## Your goal
Rewrite everything from the line containing "The height and" down to the end of the records, replacing "icon" with "symbol" and leaving all else unchanged. Leave the pictures out of your answer.

-.-.-

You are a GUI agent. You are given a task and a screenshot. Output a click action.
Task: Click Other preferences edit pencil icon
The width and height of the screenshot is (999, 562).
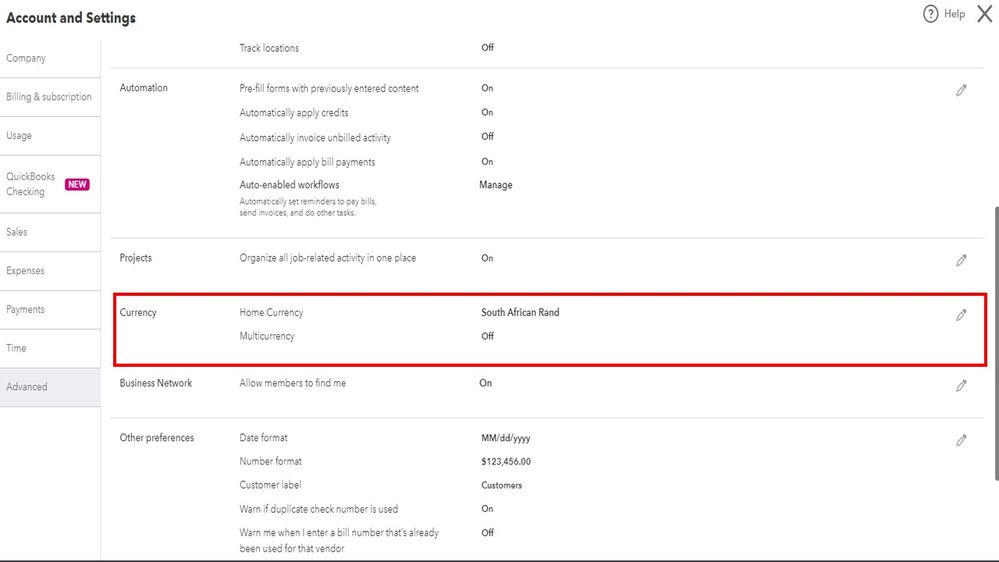click(961, 440)
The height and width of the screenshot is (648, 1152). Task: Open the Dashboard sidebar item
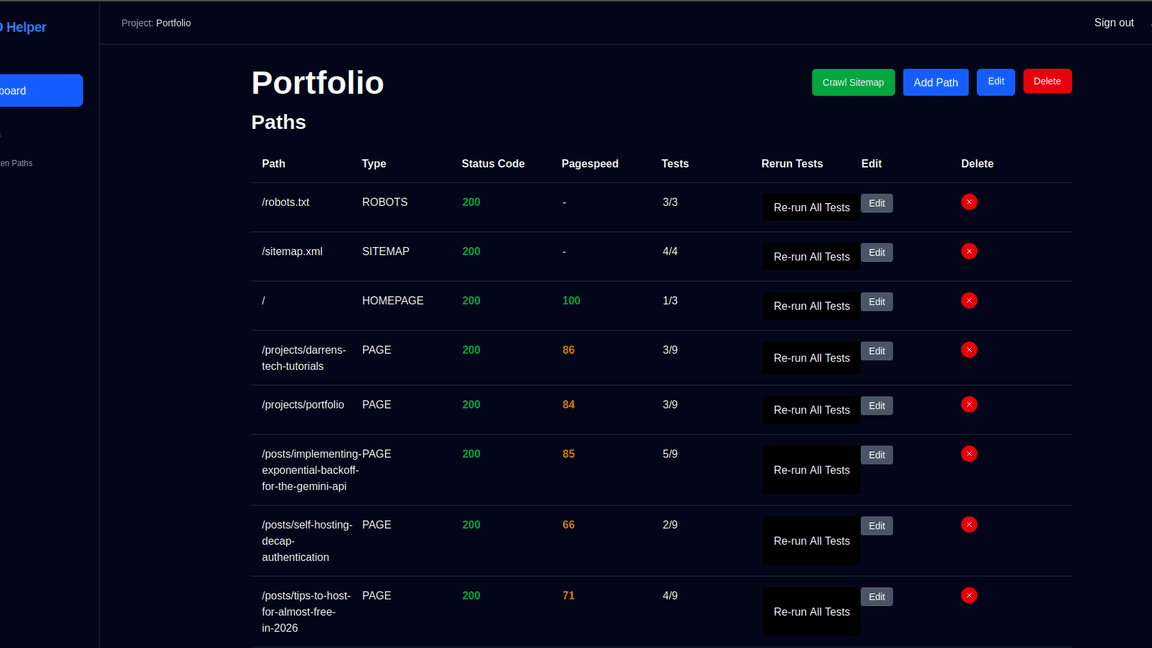coord(40,91)
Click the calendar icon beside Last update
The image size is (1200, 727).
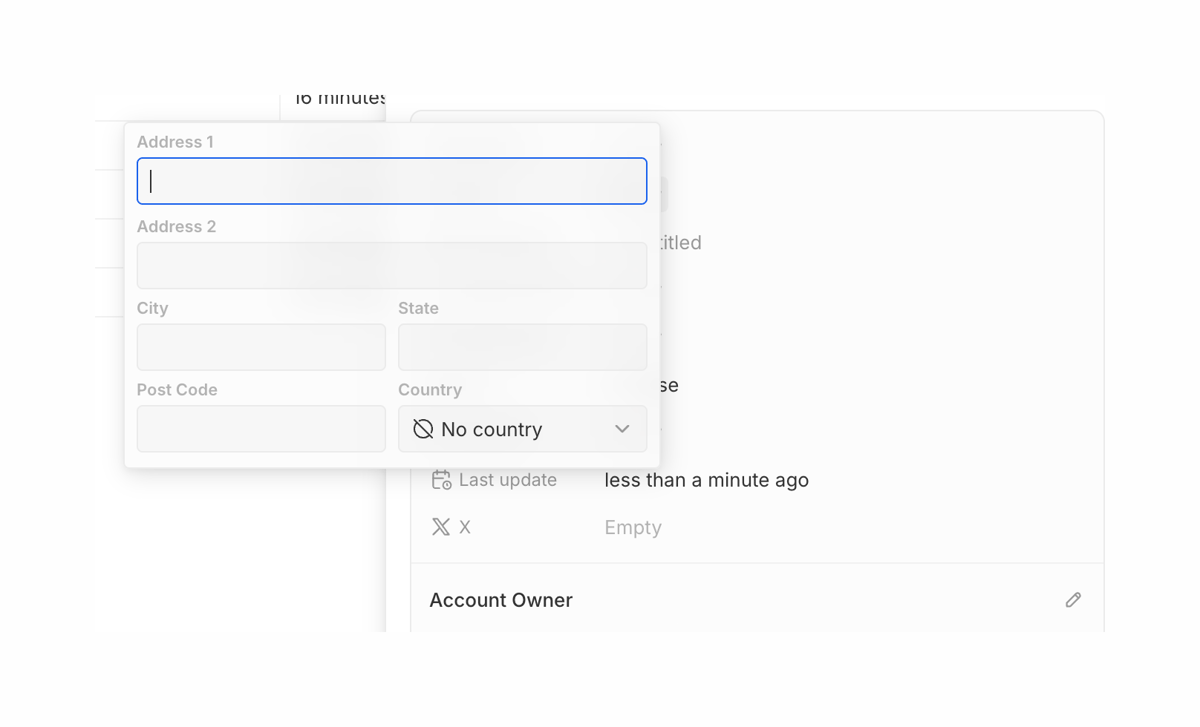point(440,480)
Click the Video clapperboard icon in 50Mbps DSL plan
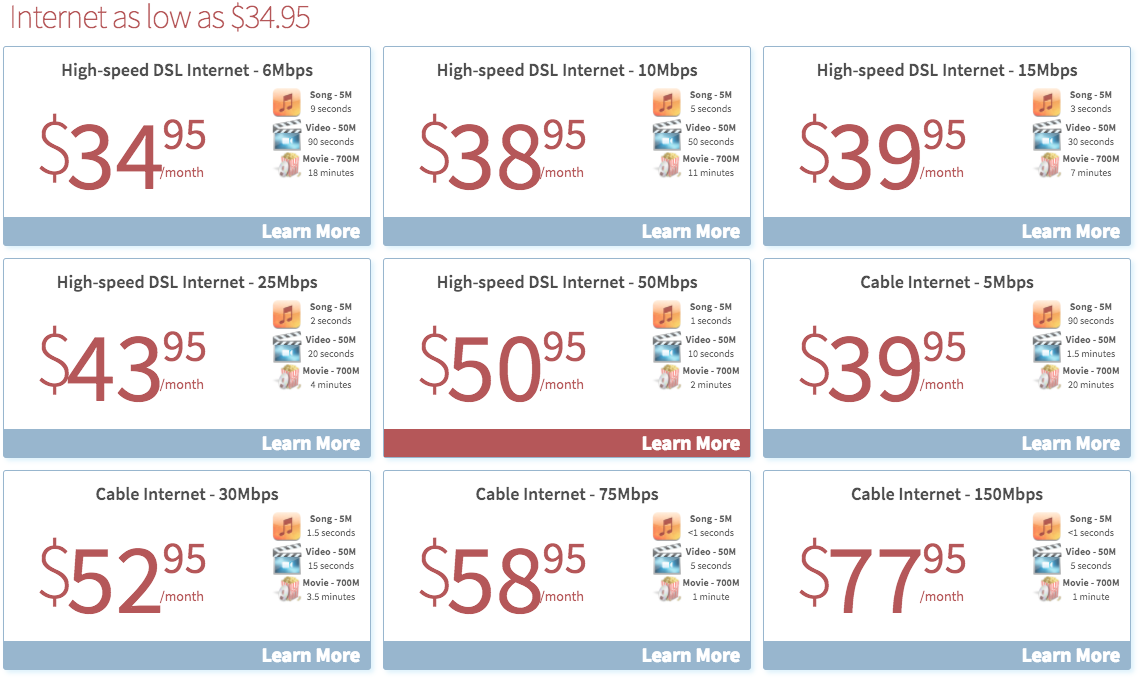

-.-.-

## Output
The height and width of the screenshot is (648, 1152). Task: Open the Dashboard sidebar item
coord(40,91)
Click the calendar symbol beside Last update
The image size is (1200, 727).
point(440,480)
Click the Video clapperboard symbol in 50Mbps DSL plan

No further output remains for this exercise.